If the drawer is being covered in suede, in my view it's a waste of time and effort to make a solid wood drawer bottom; 4 or 6mm birch ply would be fine - Rob


----------



## Starjump (7 May 2020)

Thank you Rob.


----------



## AndyT (7 May 2020)

I picked out the best bits of quarter sawn, straight grained cedar for mine.

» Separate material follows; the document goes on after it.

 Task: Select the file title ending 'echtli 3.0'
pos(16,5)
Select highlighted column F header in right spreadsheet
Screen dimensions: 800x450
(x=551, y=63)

Even though the wood in question was offcuts of cladding, pulled out of a skip, most of it was quarter sawn and straight grained.


----------



## Starjump (7 May 2020)

Result!


----------



## TheTiddles (8 May 2020)

It’s worth picking up a board of cedar if you can, after planing it back you smell like a giant hamster!

Aidan


----------



## thetyreman (9 May 2020)

redwood pine is a good cheap alternative to COL and still smells good, definitely COL for the best quality work though.


----------



## custard (9 May 2020)

Buying Cedar of Lebanon for drawer bottoms is all about finding a timber yard that stocks the 15mm thick C.o.L boards that are processed in vast quantities for shingles. Because it's a massive tree you get massive boards, often a metre wide or more. They're not expensive and if you ask nicely most yards will let you pick out the quarter sawn boards. A couple of those are a lifetime's supply of drawer making stuff for even an enthusiastic hobbyist!


----------



## Starjump (10 May 2020)

Thanks Custard. 

I don't know about enthusiastic, this drawer is driving me nuts! English Woodlands Timber is my nearest yard I will ask them about 15mm stock. They have 20mm Cedar of Lebanon, enough to build a battleship. So I'll be able to find something that fills the hole and smells sweet too even if it is the 20mm cedar planed down.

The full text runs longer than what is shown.